Hoewel er ook enkele redelijk conventionele nummers op de plaat staan (‘Run Run Run’, ‘There She Goes Again’), gaf The Velvet Underground met dit album de brave jaren zestig een artistieke schop onder de kont. De opening met ‘Sunday Morning’ is bedrieglijk lieflijk, maar het venijnige ‘I’m Waiting For The Man’, met die dreunende piano aan het eind, is al een stukje minder braaf. Nico’s donker-romantische stem in ‘Femme Fatale’ vond ik als puber wonderschoon, nu bekoort haar timbre me minder. Het akelige ‘Heroin’, met opnieuw die raspende viool en dreinende gitaar, is een van de hoogtepunten van het album. In het schier eindeloze ‘European Son’ slaat de experimenteerdrift van de band een beetje door.

The Velvet Underground & Nico is ook nu nog een gedreven en weerbarstige plaat die je soms de stuipen op het lijf jaagt. En muziek die ontregelt is vaak de beste.


‘Transformer’
Op Transformer, dat een jaar of zes later verscheen, toont Lou Reed zich van zijn meer toegankelijke kant. Hoewel hij het zelf niet als zijn beste album beschouwde, bracht het hem wel de roem waarop hij hoopte toen hij de hulp van David Bowie inschakelde. Bowies inbreng op Transformer is groter dan ik ooit heb beseft: niet alleen is het door hem geproduceerd en verleent hij vocale steun in enkele songs; nummers als ‘Satellite of Love’, ‘Andy’s Chest’ en  ‘Vicious’ ademen bovendien sterk zijn sound van toen: die van pathos en glamrock.

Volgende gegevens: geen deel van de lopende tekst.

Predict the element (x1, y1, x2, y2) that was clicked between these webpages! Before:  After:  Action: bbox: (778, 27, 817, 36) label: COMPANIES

Transformer is ook een van Reeds meest gevarieerde albums: van de fijne rocksongs ‘Vicious’, ‘Hanging Around’ en ‘I’m So Free’, het ingetogen, fraaie ‘Make Up’ tot de lijzige, hilarische dixieland van ‘Goodnight Ladies’. Humor klinkt ook door in het ultrakorte ‘New York Telephone Conversation’. Invloeden uit de jazz zijn alom aanwezig. En Transformer beschikt natuurlijk over Reeds bekendste (en betere) nummers ‘Walk On The Wild Side’ en ‘Perfect Day’. Het contrast met het rauwe, nietsontziende werk van The Velvet Underground is aanzienlijk en de productie is aan de pompeuze kant, maar ‘Transformer’ is en blijft een prachtalbum.

 


‘New York’
Zijn beste album vind ik New York, waarop Lou Reed  – soms fel en verbeten, soms ontspannen keuvelend –  zijn (politiek getinte) verhaal doet, in basale, gitaargedreven songs. De begeleiding is kurkdroog, maar elke slag of klap is raak; variërend van ouderwets rockend (‘Romeo Had Juliette’) tot subtiel, zoals in het schitterende ‘Halloween Parade’. De jazz keert terug in ‘Beginning Of A Great Adventure’ en in ‘Sick Of You’ klinkt zelfs country door. Het eenvoudige, uit drie akkoorden opgebouwde ‘Dirty Blvd.’ werd een bescheiden hit. De productie van New York is (zeker in tegenstelling tot Transformer) sober en vormt, samen met de sterke songs en een beter dan ooit praatzingende Reed, de kracht van dit album, dat tot een van de beste aller tijden beschouwd mag worden.

 


P.S.
Om de een of andere reden is Berlin, het favoriete album van velen, nooit echt tot me doorgedrongen. Hoewel ik het titelnummer als een van zijn meest indrukwekkende liedjes beschouw, heb ik het album in zijn geheel altijd te barok en zwaarmoedig gevonden. Tijdens het terugluisteren besef ik dat ik het bij het verkeerde eind heb gehad: het album heeft eenzelfde zeggingskracht als The Velvet Underground & Nico,maar op een ander niveau. Bij The Velvet Underground & Nico lopen je de rillingen over de rug, bij Berlin (met name in ‘The Kids’) springen je de tranen in de ogen.